14.10.25

Edwards acknowledges reality, smacks Democrats

He may be out to lunch on desirable policy preferences and not exactly honest, but Democrat former Gov. John Bel Edwards knows how to spot whether a campaign is winnable, to the chagrin of Louisiana Democrats and perhaps the delight of Republican incumbent Sen. Bill Cassidy.

Edwards bludgeoned the fantasies of some in his party when this week he declared he would not be a candidate for the U.S. Senate in 2026. He was the last Democrat to win statewide office, leading to the wild hope that he would enter the race and, as in both his gubernatorial victories in 2015 and 2019, keep out of the way as internecine Republican battles could permit him to sneak into office.

That became a pipe dream when, during his second term, Edwards took off the mask and showed his true leftist ideologue self. He won twice because he was a fraud, trying to convey the impression he was some kind of centrist, even conservative (only in the context of the extremists controlling his party nationally) while governing from left-of-center to the far left, depending on the issue, carrying himself as a blank slate in his first campaign and in his first term keeping in the dark or fooling enough people who didn’t follow closely enough politics to narrowly gain reelection.

13.10.25

Don't sleep on Seabaugh DA victory chances

Don’t write off the chances of Republican state Sen. Alan Seabaugh to become the next First District Attorney in 2027.

This week, Seabaugh will announce formally that he will purse the job of Caddo Parish district attorney, despite the fact that incumbent Democrat James Stewart, even if getting a bit long in the tooth by the end of the term when he will be approaching 80, shows every sign of seeking reelection. The news was met by some disparaging his chances.

That may not be a good bet. The uphill road that Seabaugh, or any white Republican, has to face is the parish as of late has turned to electing black Democrats, given that voter registration totals in the parish show whites with a majority of about 500 out of nearly 145,000 registrants in he foreground of a history of little black crossover voting but greater, if still small, white crossover voting. Stewart gained the office in a special election in 2015 over a white Republican but was reelected even more comfortably in 2020 over a white Democrat, while the only other parish-wide office focusing on public safety, sheriff, saw in 2024 a narrow win by black Democrat Henry Whitehorn over white Republican John Nickelson.

12.10.25

LA can't guarantee new House map for 2026

Louisiana can increase its chances of having congressional elections occur under new rules for 2026, but there’s no way it can guarantee that given the jurisprudence and timing of elections.

This week, the U.S. Supreme Court will hear whether statute and the Constitution conflict on drawing district boundaries.

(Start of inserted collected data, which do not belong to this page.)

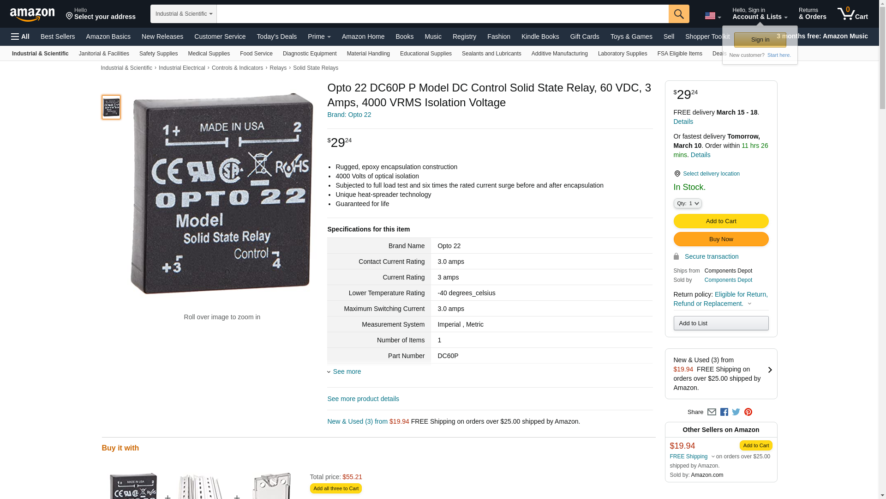Open Today's Deals in navigation bar
The height and width of the screenshot is (499, 886).
[x=277, y=37]
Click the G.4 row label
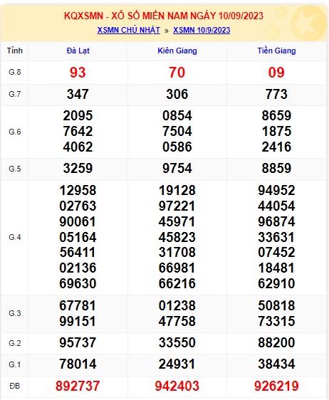 click(x=15, y=237)
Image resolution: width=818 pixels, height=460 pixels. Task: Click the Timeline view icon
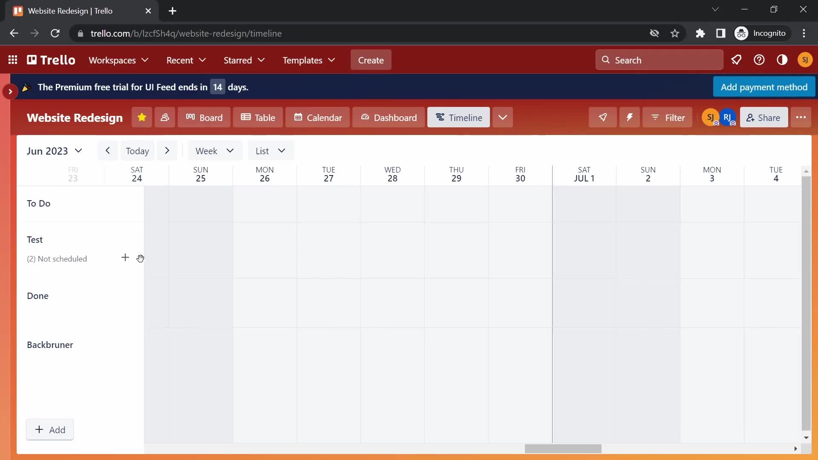pos(441,117)
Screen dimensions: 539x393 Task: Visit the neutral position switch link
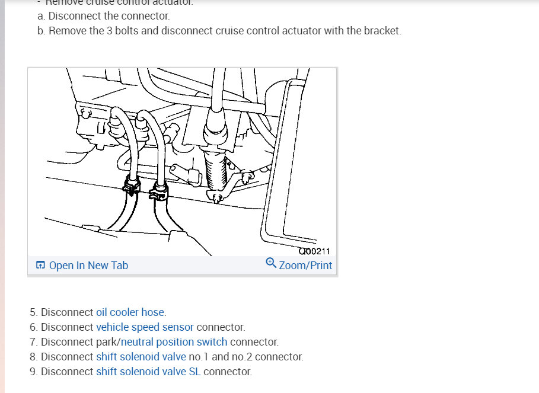(x=174, y=342)
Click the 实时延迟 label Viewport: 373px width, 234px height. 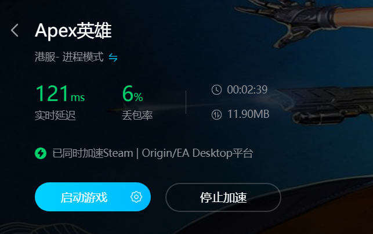point(55,116)
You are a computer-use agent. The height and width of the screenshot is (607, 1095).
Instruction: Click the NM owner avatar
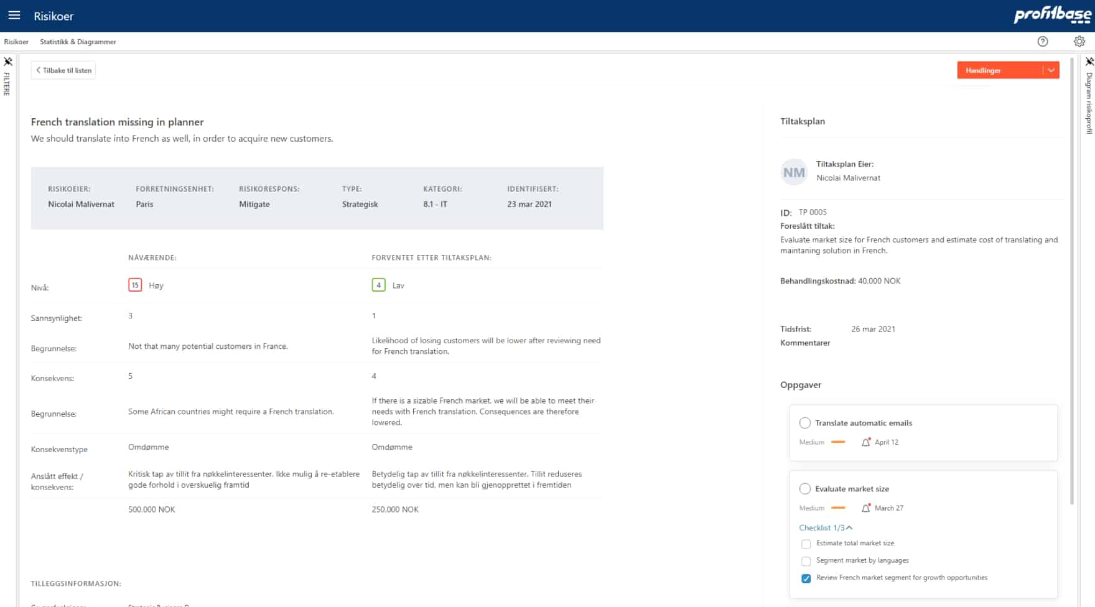pyautogui.click(x=794, y=172)
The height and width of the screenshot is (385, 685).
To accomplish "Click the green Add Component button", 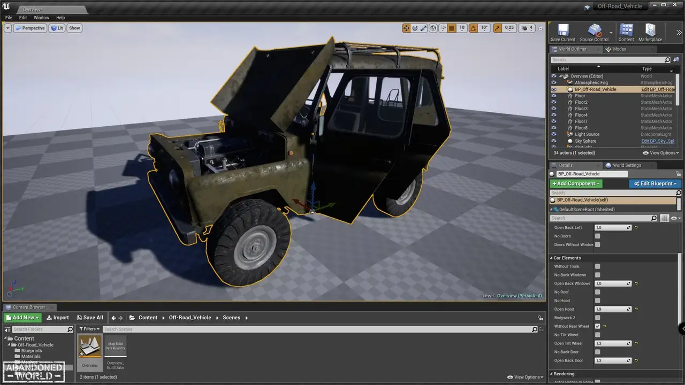I will click(x=576, y=183).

If so decided, that means the state can engage in a mid-cycle reapportionment to return the state to having only one of six majority-minority districts as opposed to two that the state felt forced to implement by previous judicial rulings for 2024.

To permit such a scenario for 2026 elections, the state must change its federal election dates. Already, petitioning for ballot access has begun for party primary elections scheduled Apr. 18, but unless the Court rules relatively quickly that would make changing boundaries to meet existing deadlines impossible. The deadline to turn in a petition to make a party primary ballot is four months prior to the election.